Directions for this task: Will you output the entries below exactly, skipping every image they contain?

===

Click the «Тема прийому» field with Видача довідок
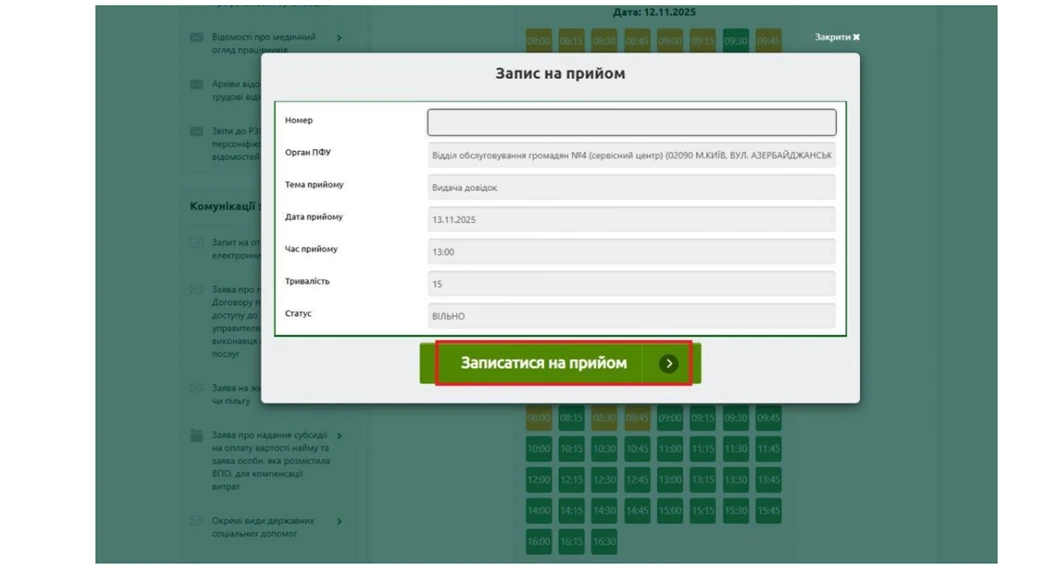1059x569 pixels. (x=631, y=187)
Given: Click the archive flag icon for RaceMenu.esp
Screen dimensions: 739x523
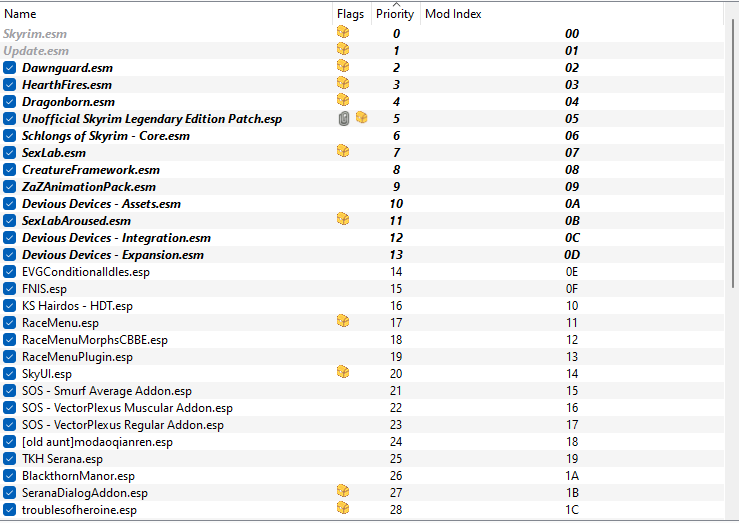Looking at the screenshot, I should click(x=343, y=321).
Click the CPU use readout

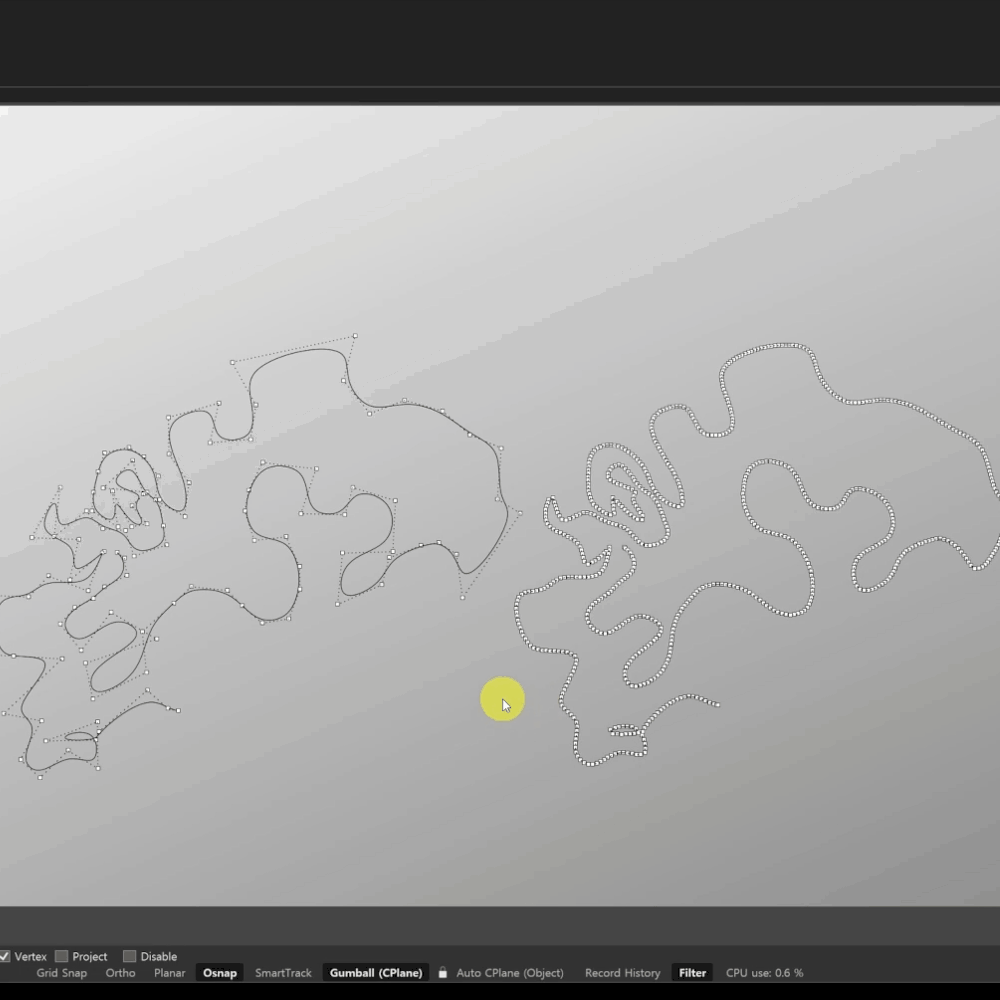click(764, 973)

===

Answer:
Click the «Тема прийому» field with Видача довідок
1059x569 pixels. (x=631, y=187)
Given: Click the archive flag icon for RaceMenu.esp
Screen dimensions: 739x523
Looking at the screenshot, I should click(x=343, y=321).
Click the CPU use readout

click(764, 973)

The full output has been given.